(Dataset records)
※ ※ ※

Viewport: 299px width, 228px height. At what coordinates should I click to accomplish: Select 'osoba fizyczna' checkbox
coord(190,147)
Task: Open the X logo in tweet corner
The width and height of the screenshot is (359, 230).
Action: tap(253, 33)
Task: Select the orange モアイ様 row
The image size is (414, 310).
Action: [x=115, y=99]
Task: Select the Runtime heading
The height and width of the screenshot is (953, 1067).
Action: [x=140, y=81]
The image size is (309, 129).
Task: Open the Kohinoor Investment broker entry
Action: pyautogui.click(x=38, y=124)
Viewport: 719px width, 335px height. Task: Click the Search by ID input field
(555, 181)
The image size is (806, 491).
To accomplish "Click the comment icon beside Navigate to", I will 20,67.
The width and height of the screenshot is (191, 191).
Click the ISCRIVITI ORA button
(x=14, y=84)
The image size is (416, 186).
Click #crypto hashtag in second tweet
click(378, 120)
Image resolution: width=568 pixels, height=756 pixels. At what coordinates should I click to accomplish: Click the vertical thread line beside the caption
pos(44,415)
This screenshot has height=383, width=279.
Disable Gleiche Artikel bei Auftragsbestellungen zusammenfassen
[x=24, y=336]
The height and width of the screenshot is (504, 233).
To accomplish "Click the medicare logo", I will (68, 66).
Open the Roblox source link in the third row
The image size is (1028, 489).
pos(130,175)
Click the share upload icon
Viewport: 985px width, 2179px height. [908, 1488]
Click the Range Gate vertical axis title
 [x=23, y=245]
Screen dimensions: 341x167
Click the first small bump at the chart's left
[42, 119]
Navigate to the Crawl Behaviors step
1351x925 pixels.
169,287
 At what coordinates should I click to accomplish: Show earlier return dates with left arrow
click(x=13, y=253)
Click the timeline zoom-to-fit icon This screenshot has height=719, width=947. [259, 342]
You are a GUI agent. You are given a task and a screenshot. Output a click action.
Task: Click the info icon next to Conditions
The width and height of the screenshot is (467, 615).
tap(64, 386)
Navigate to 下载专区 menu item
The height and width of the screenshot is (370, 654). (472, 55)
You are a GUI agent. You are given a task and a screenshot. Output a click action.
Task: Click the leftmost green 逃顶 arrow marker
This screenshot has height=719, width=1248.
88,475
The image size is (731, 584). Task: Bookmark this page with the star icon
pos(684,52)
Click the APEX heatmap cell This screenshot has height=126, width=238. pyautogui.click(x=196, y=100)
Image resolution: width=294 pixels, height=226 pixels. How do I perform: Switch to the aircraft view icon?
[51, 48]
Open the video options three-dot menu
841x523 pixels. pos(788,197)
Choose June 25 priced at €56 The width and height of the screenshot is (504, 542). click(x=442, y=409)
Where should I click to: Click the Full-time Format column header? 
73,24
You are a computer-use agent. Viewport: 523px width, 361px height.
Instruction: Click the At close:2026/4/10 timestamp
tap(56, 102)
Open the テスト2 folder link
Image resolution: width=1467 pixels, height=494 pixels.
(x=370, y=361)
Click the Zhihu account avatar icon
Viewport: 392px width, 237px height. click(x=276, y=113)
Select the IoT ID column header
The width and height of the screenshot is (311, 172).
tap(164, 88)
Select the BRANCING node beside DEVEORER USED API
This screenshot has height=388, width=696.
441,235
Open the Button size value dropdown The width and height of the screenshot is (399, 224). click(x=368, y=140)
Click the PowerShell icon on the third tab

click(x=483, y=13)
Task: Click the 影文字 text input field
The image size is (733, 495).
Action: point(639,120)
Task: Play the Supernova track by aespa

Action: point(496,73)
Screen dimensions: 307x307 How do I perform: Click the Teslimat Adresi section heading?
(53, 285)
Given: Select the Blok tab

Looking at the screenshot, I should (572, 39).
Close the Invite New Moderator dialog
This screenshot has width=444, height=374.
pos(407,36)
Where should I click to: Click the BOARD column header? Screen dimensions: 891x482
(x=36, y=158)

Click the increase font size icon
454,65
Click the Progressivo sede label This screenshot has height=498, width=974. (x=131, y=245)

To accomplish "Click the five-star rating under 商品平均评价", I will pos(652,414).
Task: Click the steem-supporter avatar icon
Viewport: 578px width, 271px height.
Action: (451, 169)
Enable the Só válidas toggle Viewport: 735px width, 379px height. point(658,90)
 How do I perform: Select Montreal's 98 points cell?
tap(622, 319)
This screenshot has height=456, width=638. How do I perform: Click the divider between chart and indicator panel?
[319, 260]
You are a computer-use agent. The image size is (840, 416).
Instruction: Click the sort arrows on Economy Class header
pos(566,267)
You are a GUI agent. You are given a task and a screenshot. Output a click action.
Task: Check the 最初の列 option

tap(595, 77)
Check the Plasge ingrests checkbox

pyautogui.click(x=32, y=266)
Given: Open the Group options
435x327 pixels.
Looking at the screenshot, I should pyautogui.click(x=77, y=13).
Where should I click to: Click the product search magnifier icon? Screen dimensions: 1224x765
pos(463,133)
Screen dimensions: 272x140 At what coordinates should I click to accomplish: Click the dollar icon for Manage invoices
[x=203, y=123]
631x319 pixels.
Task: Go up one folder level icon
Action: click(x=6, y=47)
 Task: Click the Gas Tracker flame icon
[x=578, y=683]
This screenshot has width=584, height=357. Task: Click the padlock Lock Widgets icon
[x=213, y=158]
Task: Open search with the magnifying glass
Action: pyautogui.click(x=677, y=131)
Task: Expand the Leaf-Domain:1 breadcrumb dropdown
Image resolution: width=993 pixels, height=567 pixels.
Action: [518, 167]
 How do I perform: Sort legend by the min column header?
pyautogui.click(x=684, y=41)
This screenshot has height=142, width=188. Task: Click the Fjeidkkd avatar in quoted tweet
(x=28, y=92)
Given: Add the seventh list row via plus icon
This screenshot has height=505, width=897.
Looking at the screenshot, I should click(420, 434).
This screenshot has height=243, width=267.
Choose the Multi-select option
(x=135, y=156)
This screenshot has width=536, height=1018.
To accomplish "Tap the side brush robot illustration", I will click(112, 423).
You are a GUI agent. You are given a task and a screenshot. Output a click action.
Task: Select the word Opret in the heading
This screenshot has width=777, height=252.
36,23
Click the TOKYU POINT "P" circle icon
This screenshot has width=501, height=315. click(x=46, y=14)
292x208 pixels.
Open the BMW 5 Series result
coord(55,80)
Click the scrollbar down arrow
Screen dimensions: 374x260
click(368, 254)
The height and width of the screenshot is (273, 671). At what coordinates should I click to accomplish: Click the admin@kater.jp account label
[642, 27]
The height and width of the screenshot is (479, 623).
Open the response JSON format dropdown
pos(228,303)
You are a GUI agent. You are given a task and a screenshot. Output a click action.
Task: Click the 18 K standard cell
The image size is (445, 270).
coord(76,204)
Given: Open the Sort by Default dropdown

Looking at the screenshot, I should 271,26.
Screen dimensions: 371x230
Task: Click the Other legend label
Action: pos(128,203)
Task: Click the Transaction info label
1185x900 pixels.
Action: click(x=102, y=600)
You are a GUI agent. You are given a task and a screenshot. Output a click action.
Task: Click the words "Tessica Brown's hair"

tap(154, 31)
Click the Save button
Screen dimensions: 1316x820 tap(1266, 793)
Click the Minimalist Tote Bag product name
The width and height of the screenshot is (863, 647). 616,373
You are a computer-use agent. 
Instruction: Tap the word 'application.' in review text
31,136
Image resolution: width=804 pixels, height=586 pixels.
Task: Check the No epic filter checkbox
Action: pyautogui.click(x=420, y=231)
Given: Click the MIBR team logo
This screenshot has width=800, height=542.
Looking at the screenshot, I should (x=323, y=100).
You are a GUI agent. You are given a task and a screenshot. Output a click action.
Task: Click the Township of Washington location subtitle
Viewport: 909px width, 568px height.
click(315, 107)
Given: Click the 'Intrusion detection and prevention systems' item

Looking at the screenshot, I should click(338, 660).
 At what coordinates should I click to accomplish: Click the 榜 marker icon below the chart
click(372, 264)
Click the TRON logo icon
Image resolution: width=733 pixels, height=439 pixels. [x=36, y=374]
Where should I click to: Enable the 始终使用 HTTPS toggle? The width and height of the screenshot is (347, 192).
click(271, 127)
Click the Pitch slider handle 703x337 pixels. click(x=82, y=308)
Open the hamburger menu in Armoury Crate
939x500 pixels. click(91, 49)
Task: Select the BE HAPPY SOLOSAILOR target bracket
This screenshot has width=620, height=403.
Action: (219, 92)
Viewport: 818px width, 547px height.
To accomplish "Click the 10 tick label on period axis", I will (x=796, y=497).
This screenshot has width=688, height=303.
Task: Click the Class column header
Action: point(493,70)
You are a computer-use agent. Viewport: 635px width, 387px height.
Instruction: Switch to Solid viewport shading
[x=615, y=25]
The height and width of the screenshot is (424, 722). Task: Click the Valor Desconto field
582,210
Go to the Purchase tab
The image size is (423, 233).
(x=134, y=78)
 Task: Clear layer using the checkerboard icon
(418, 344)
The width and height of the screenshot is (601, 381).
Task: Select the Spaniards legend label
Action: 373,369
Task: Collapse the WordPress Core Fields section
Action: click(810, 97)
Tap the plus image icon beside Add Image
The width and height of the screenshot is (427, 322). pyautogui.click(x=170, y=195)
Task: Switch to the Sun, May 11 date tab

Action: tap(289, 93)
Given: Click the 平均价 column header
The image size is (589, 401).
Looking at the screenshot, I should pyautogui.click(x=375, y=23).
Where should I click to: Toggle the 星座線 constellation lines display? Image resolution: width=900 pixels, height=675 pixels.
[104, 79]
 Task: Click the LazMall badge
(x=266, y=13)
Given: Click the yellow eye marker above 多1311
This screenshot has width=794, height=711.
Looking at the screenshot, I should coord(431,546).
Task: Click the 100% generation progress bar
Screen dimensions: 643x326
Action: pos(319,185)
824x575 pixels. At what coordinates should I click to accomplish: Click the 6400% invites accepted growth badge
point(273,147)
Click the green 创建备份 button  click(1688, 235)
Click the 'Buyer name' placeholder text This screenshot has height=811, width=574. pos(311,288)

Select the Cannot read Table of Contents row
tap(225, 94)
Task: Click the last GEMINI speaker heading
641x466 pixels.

※ ※ ※

## YOUR GOAL
In the entries above, how many lines contain the string "info"? Say only the number.

## TASK RESULT
2